§ **INSTRUCTIONS TO FOLLOW**
Recast every line of the items below as a JSON list of strings, one string per line, leaving out blank lines.

***** GIVEN RECORDS *****

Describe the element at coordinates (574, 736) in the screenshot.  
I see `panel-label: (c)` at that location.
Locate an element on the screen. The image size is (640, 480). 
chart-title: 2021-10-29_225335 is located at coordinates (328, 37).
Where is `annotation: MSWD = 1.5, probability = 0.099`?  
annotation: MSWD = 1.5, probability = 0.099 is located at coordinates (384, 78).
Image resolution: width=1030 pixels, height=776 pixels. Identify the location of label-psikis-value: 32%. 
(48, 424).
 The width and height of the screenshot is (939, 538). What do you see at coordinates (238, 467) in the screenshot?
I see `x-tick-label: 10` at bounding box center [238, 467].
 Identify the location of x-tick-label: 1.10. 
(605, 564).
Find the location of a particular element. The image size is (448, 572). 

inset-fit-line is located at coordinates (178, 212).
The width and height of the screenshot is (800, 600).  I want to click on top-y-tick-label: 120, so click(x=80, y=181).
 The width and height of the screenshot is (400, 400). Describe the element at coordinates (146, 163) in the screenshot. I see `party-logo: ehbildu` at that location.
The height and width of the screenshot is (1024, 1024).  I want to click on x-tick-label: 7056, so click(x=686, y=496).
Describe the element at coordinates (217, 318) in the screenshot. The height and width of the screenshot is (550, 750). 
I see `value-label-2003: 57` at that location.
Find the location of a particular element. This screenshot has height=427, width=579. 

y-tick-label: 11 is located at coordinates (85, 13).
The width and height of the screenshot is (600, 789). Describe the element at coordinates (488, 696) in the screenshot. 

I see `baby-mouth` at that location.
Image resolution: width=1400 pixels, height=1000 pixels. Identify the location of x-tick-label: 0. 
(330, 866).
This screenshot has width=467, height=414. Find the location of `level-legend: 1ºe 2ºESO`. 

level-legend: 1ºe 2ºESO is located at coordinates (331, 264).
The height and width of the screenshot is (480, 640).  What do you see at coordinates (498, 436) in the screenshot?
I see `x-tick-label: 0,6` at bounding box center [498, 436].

*****

§ **ANSWER**
[
  "Describe the element at coordinates (574, 736) in the screenshot.  ",
  "I see `panel-label: (c)` at that location.",
  "Locate an element on the screen. The image size is (640, 480). ",
  "chart-title: 2021-10-29_225335 is located at coordinates (328, 37).",
  "Where is `annotation: MSWD = 1.5, probability = 0.099`?  ",
  "annotation: MSWD = 1.5, probability = 0.099 is located at coordinates (384, 78).",
  "Image resolution: width=1030 pixels, height=776 pixels. Identify the location of label-psikis-value: 32%. ",
  "(48, 424).",
  " The width and height of the screenshot is (939, 538). What do you see at coordinates (238, 467) in the screenshot?",
  "I see `x-tick-label: 10` at bounding box center [238, 467].",
  " Identify the location of x-tick-label: 1.10. ",
  "(605, 564).",
  "Find the location of a particular element. The image size is (448, 572). ",
  "inset-fit-line is located at coordinates (178, 212).",
  "The width and height of the screenshot is (800, 600).  I want to click on top-y-tick-label: 120, so click(x=80, y=181).",
  " The width and height of the screenshot is (400, 400). Describe the element at coordinates (146, 163) in the screenshot. I see `party-logo: ehbildu` at that location.",
  "The height and width of the screenshot is (1024, 1024).  I want to click on x-tick-label: 7056, so click(x=686, y=496).",
  "Describe the element at coordinates (217, 318) in the screenshot. The height and width of the screenshot is (550, 750). ",
  "I see `value-label-2003: 57` at that location.",
  "Find the location of a particular element. This screenshot has height=427, width=579. ",
  "y-tick-label: 11 is located at coordinates (85, 13).",
  "The width and height of the screenshot is (600, 789). Describe the element at coordinates (488, 696) in the screenshot. ",
  "I see `baby-mouth` at that location.",
  "Image resolution: width=1400 pixels, height=1000 pixels. Identify the location of x-tick-label: 0. ",
  "(330, 866).",
  "This screenshot has width=467, height=414. Find the location of `level-legend: 1ºe 2ºESO`. ",
  "level-legend: 1ºe 2ºESO is located at coordinates (331, 264).",
  "The height and width of the screenshot is (480, 640).  What do you see at coordinates (498, 436) in the screenshot?",
  "I see `x-tick-label: 0,6` at bounding box center [498, 436]."
]